In this case, it is clear that the district court made no finding as to whether
this prong was satisfied, and the government concedes that the failure to do so
was error. The district court denied the additional point, which it deemed "super
acceptance," because the defendant "did put the government to the burden of
proof." (Vol. II, 13). The district court's reluctant decision to grant the two-level
reduction in the first instance is not dispositive of whether an additional point is
available under the timely provision of information prong of 3E1.1(b). See
United States v. Ortiz, 63 F.3d 952, 956 (10th Cir. 1995) (noting that the two
prongs of 3E1.1(b) are disjunctive, therefore commencement of a trial only affects
3E1.1(b)(2), and remanding for findings of whether 3E1.1(b)(1) was satisfied).
Therefore, we remand to the district court to make findings of whether the
defendant is eligible for an additional one-level reduction.
The defendant also argues that his prior conviction is an element of the
offense, which under Apprendi v. New Jersey, 530 U.S. 466 (2000), must be
charged in the indictment, presented to the jury, and found beyond a reasonable
doubt. We disagree.
In a factually identical case to this one with respect to this issue, this court
explicitly held that failure of an indictment to charge a defendant separately with
a prior aggravated felony conviction does not violate Apprendi. See United States
v. Martinez-Villalva, 232 F.3d 1329, 1332 (10th Cir. 2000). In Martinez-Villalva,
we found that the holding of Apprendi carved out an exception for prior felony
convictions, and thus preserved the Court's prior holding in Almendarez-Torres v.

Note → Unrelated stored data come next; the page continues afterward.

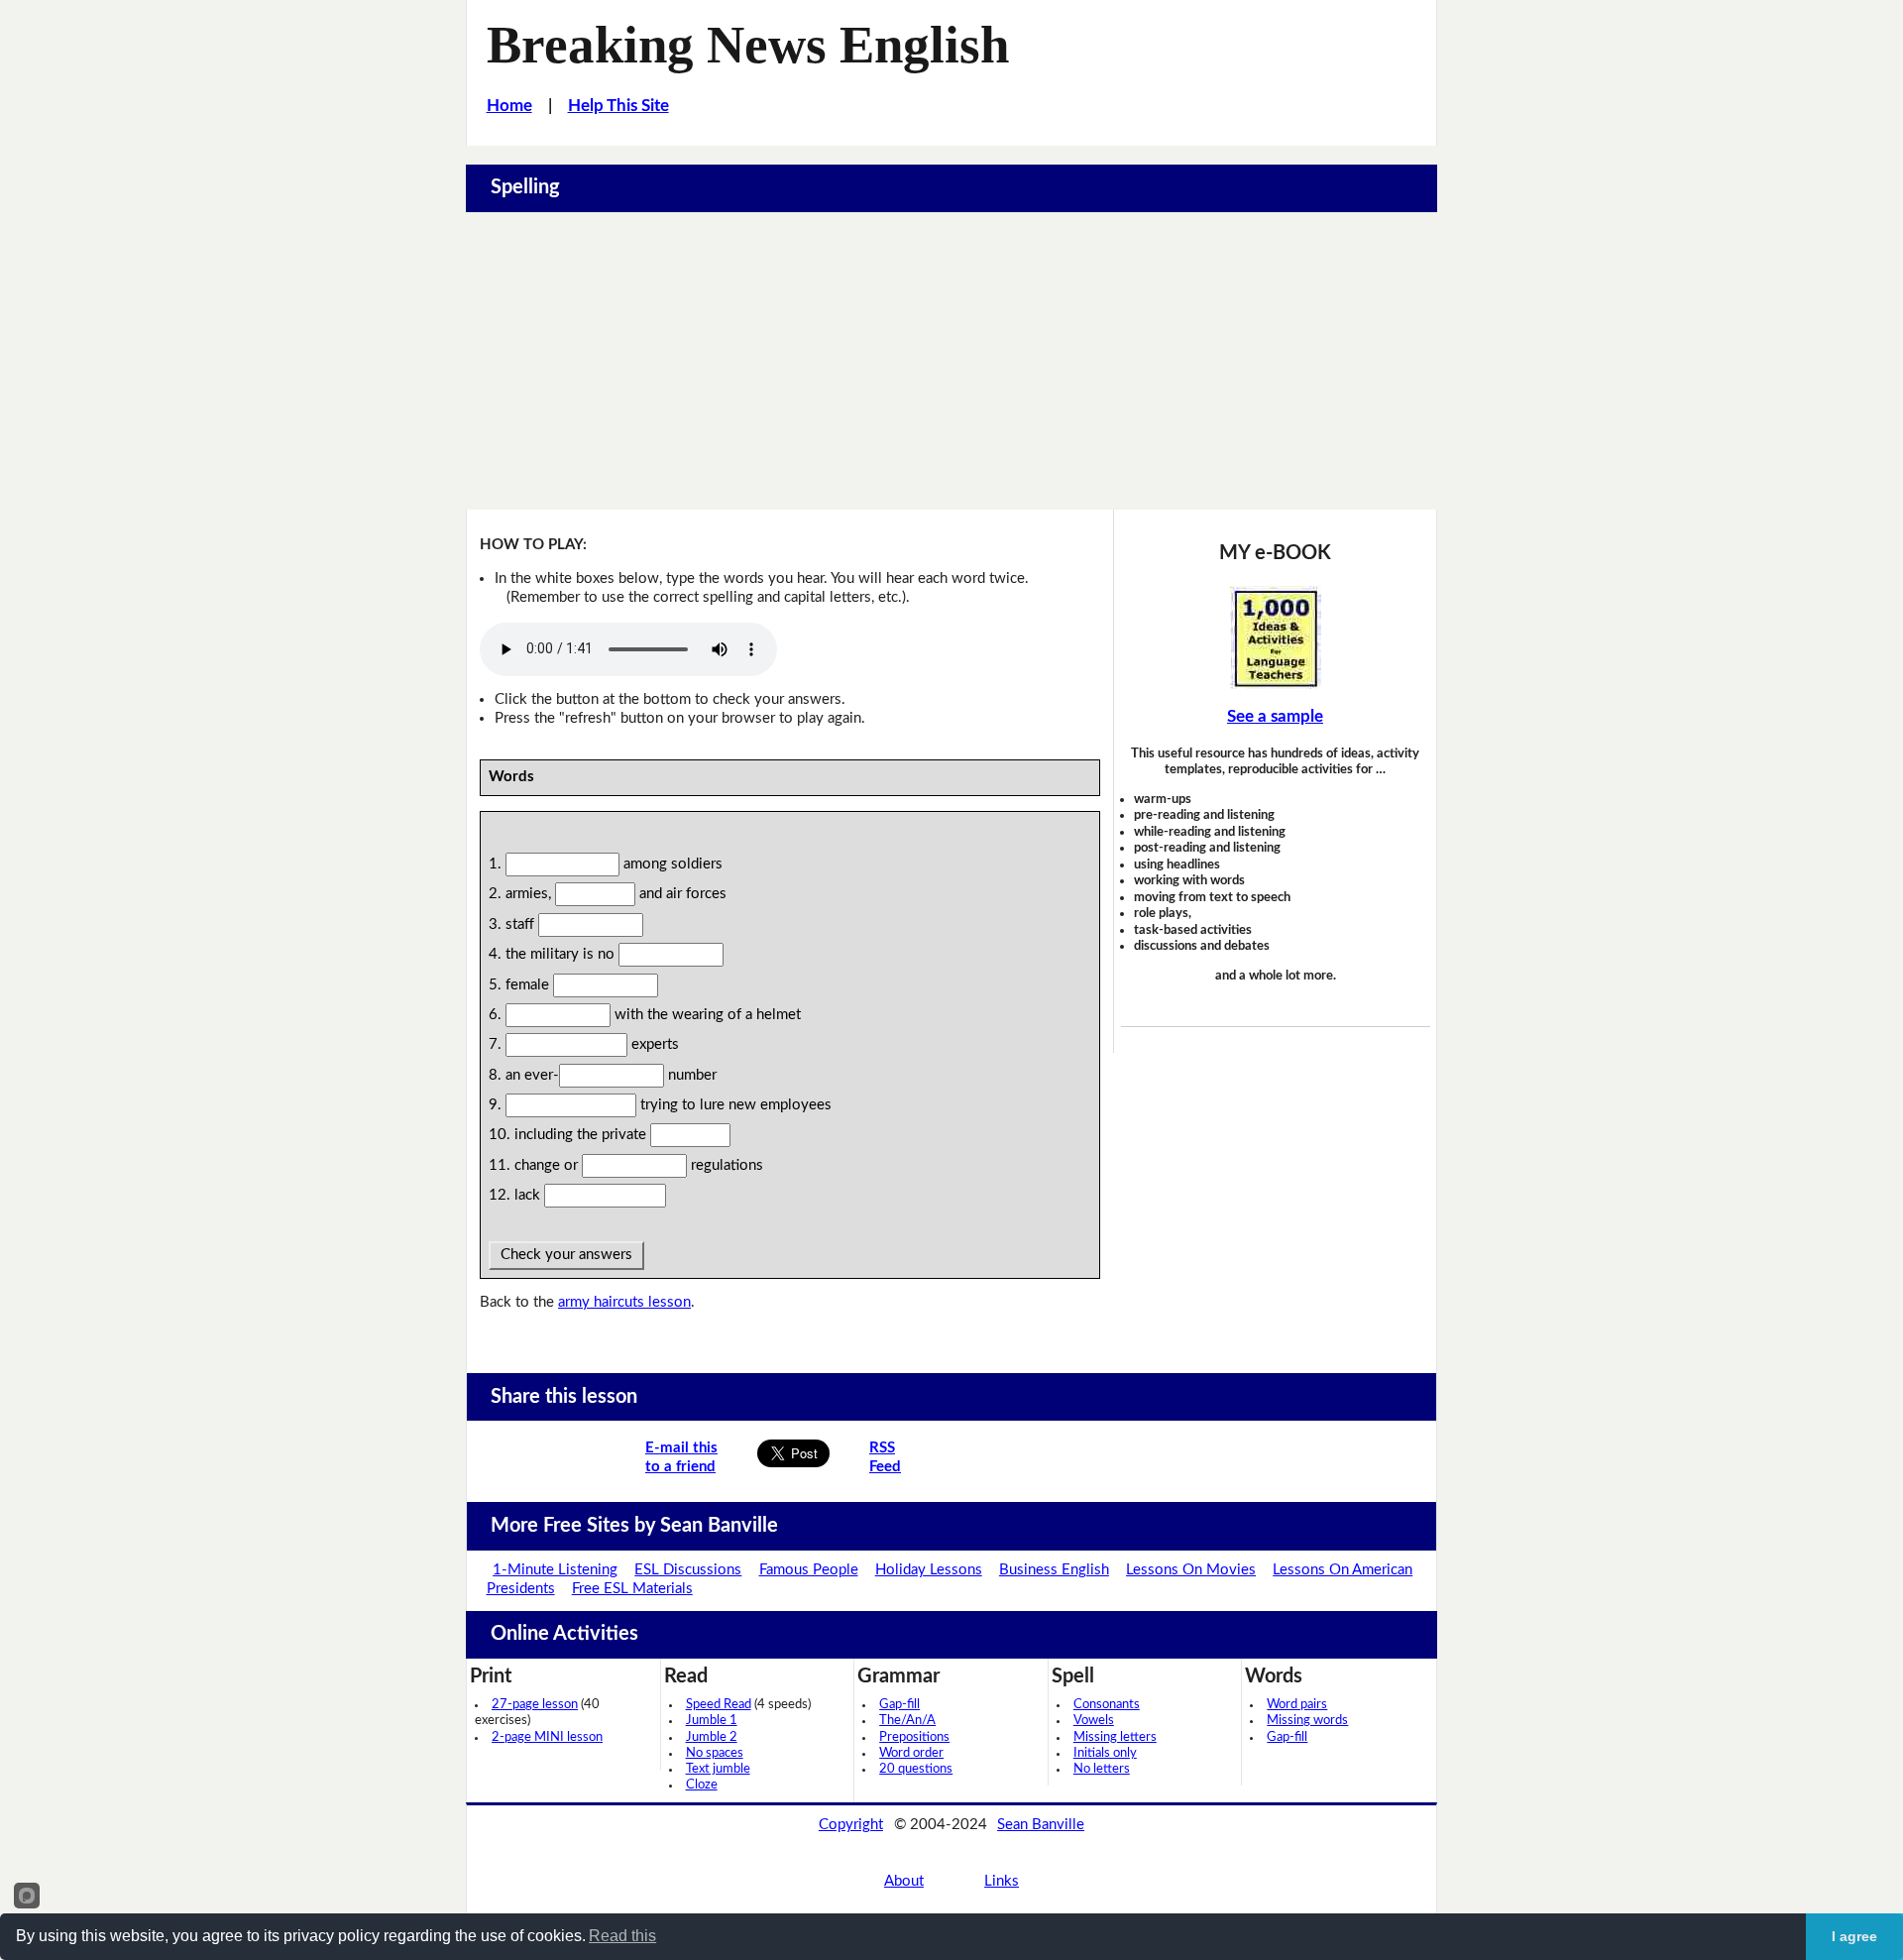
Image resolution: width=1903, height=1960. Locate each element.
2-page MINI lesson (547, 1737)
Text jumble (718, 1769)
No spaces (714, 1753)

United States, 523 U.S. 224 (1998), that a prior felony conviction was a
sentencing factor, rather than an element of the offense. See Martinez-Villalva,
232 F.3d at 1331. Like Martinez-Villalva, this case "falls squarely within the
exception to the Apprendi holding and is governed by Almendarez-Torres." Id. at
Therefore, we REMAND in part to the district court to make findings of
whether the defendant is eligible for an additional one-level reduction under
3E1.1(b)(1) and AFFIRM with respect to the district court's consideration at
sentencing of defendant's prior felony conviction.